Pottery Fragments with Various Inscriptions
Predynastic, Naqada III
Egypt ca. 3100 B.C.
It’s hard to hear the call over the din of the party, and May wanders out of the large temple hall and into a side room full of animal-headed gods. It’s her credit card company. She tells them she doesn’t have time and the voice on the other end tells her it’s important. She owes $80,000 and her account has been suspended. There’s a list of impossible charges. A car in California. Gasoline in Alabama. A spree in Nebraska: four big screen televisions and three shotguns. May paces the small gallery with her phone to one ear and a finger pressed into the other, catching glimpses of her face and her green dress reflected in the glass display cases. Someone has stolen her identity. A suspicious bank transfer to the Bahamas. Big losses on a Russian online gambling site. All of this is explained to her by a calm-voiced woman named Devi. The phone reception’s poor, and May wanders a little deeper into the galleries in search of better service, past mummies and jewelry and painted sarcophagi. Her heels click loudly on the marble floor.
Head reeling with champagne, May starts to vent. “I don’t understand how someone could do this to me. I work for a bank. This year has already been—” She reaches into her small purse and tries to pull out her cigarettes and ends up spilling everything onto the floor: cash and coins, a balled-up tissue, credit and business cards, sunglasses, an ultrasound printout of a ten week fetus, keys, lipstick, a black plastic lighter. Clattering sounds. She curses. She hopes no one comes in on her like this.
Devi makes sad, sympathetic noises as May stuffs items one by one back into her purse. She’s trying to pry a coin from the hard floor when she feels her shoulders start to shudder uncontrollably and notices her throat clenching. She sobs into the phone and suddenly she’s crying and wiping her eyes with the back of her hand in a dimly-lit room full of pottery shards.
“Miss? You’ve been the victim of a crime. You should contact the police. Taking action might make you feel better.”
But May keeps crying. She’s the victim, she knows, but inside her is the sickening guilt that she’s brought this on herself, that whoever has stolen her identity is laying bare a truth that’s always frightened her. Other people are more real: a person couldn’t run off with their lives so easily. They’re solid and stable. But her identity is so easy to steal because there isn’t much to it to begin with: a few friends she doesn’t see enough of, family in different countries, a job that asks her mainly to be a moving statue. She isn’t really herself, she’s fake, like the forged Modigliani.
The sobs subside. She thanks Devi. Slipping her phone back into her purse she catches a glimpse of herself reflected in one of the display cases. Puffy eyelids, mascaraed tears. Eerie, uncertain eyes. No-one can see her like this. She has to clean herself up, find a bathroom. Still sniffling, she walks down a half-dark hallway. More mummies, more jewelry and sarcophagi. The sounds of the party grow fainter, the lights in the hallway dimmer.

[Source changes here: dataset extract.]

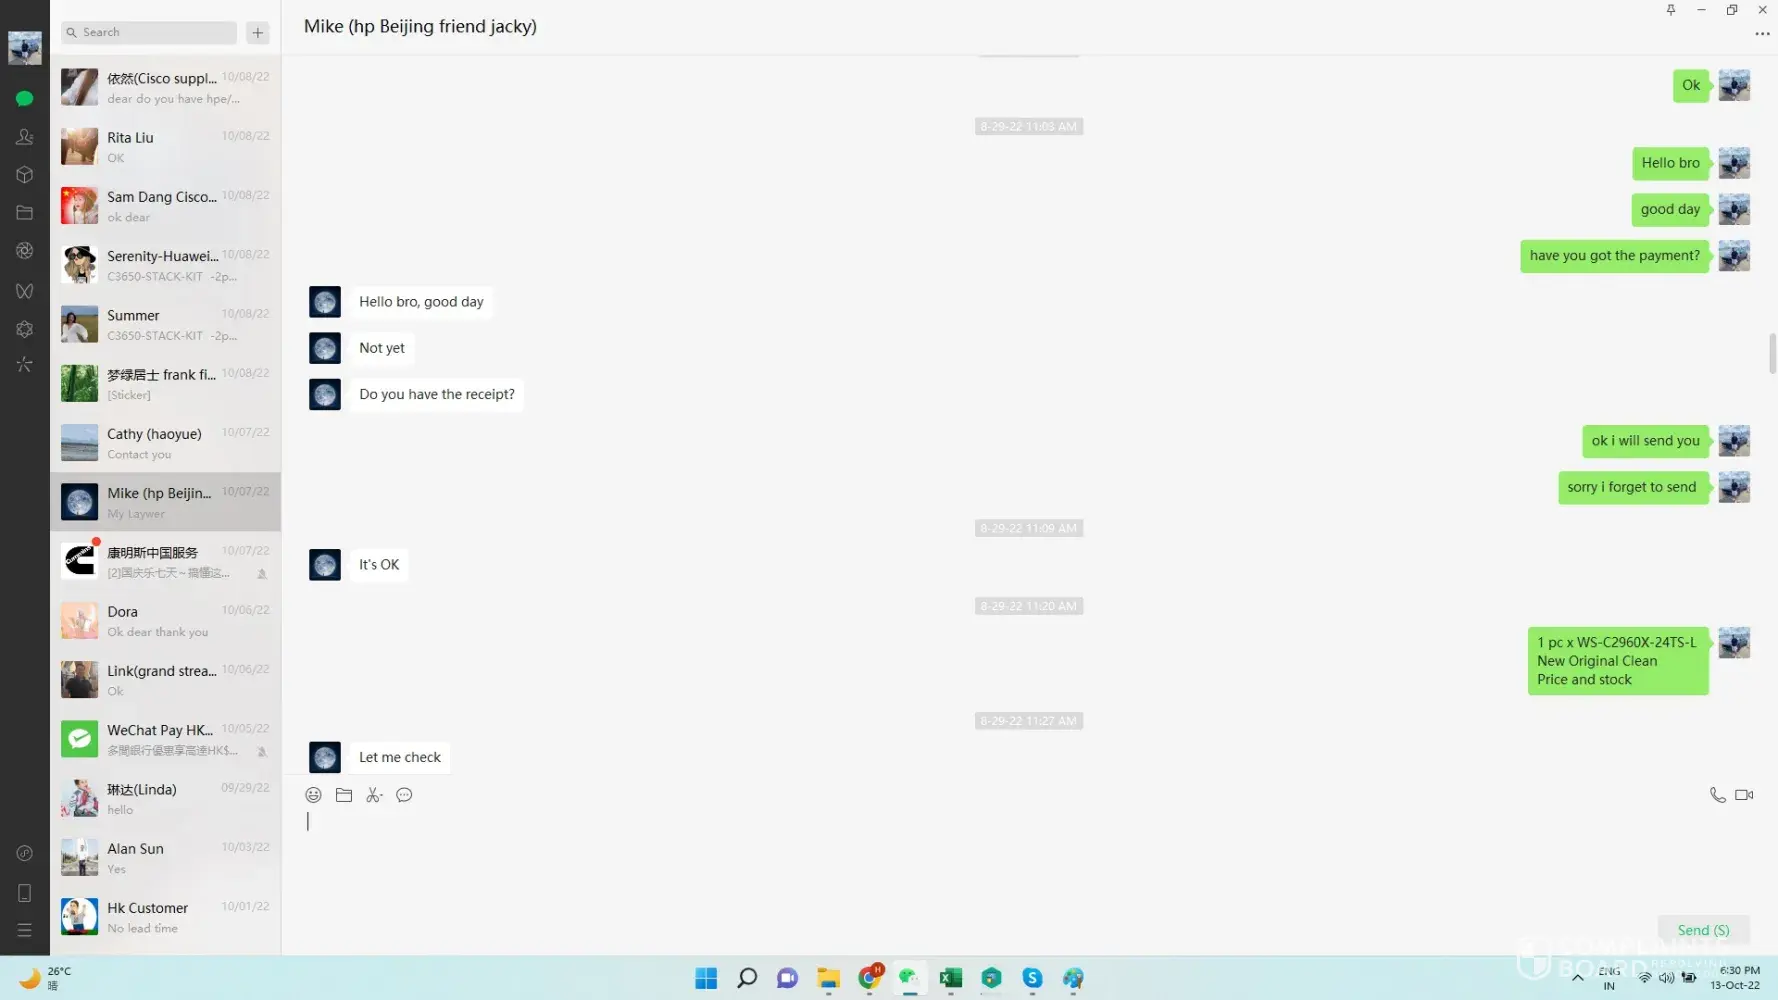
Task: Start a video call with Mike
Action: (1744, 795)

She turns, turns back, turns again. The glass display cases give off a disorienting sheen. She feels like she’s moving in circles. More animal gods, more jars, more jewelry, more mummies. After what seems like a long time she arrives at a well-lit doorway. It’s closed off by a heavy black rope and a sign saying STAFF ONLY. It would be even better, she thinks, to find a bathroom where no one can see her. She unhooks the black rope and re-hooks it behind her.